[[ MATERIAL PROVIDED, beginning ]]
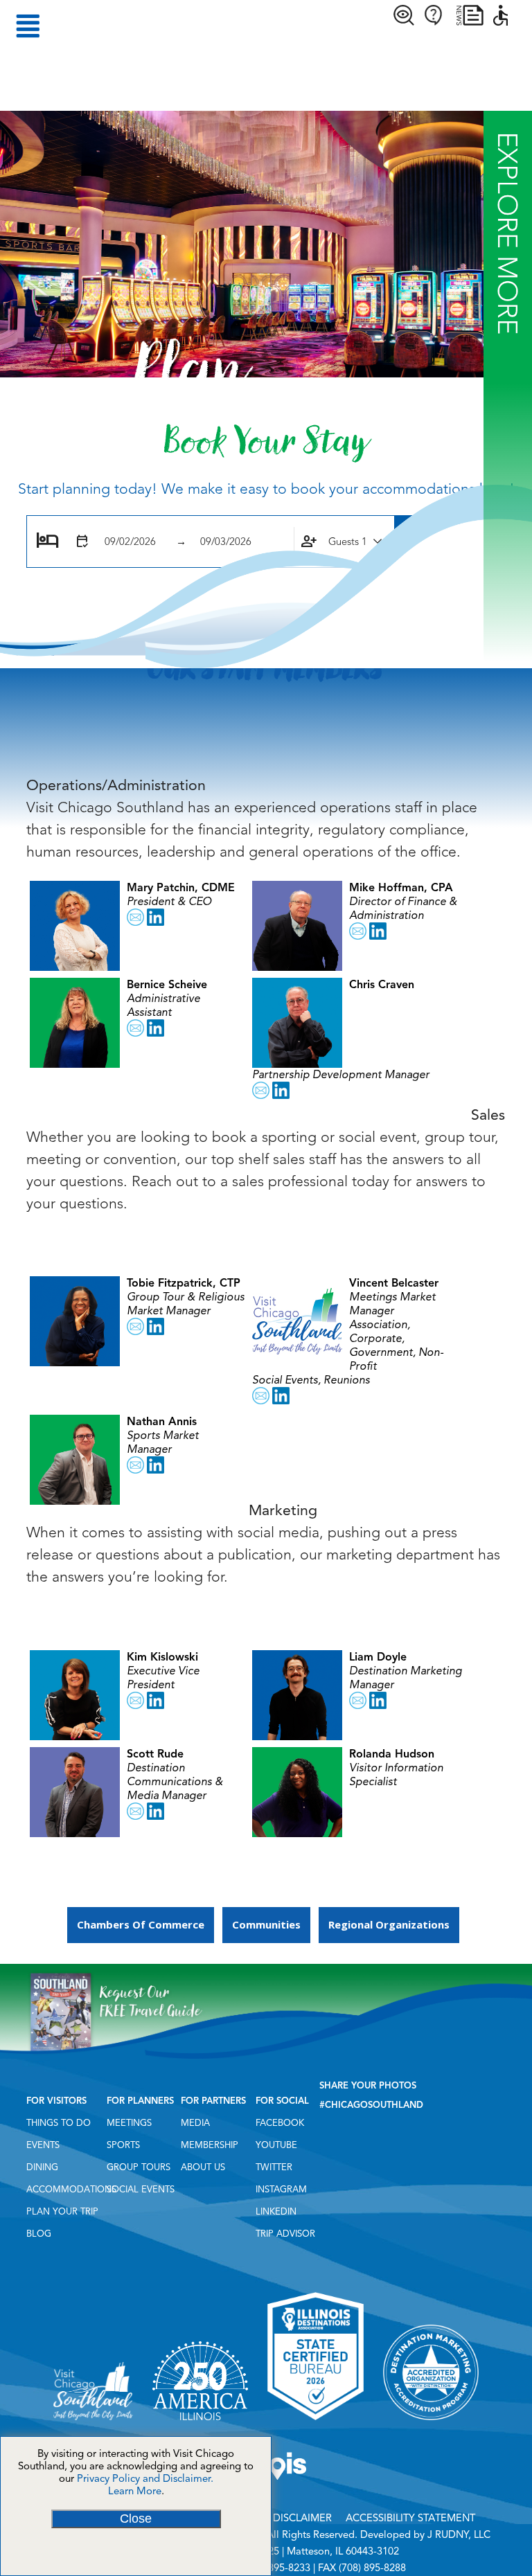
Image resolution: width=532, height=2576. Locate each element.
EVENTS (43, 2145)
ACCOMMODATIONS (71, 2189)
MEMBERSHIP (209, 2145)
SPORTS (123, 2145)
[[ MATERIAL PROVIDED, end ]]
## WORK TO BE COMPLETED
Repeat the data word for word; drop the pictures.

## RESPONSE
Image resolution: width=532, height=2576. Locate each element.
EVENTS (43, 2145)
ACCOMMODATIONS (71, 2189)
MEMBERSHIP (209, 2145)
SPORTS (123, 2145)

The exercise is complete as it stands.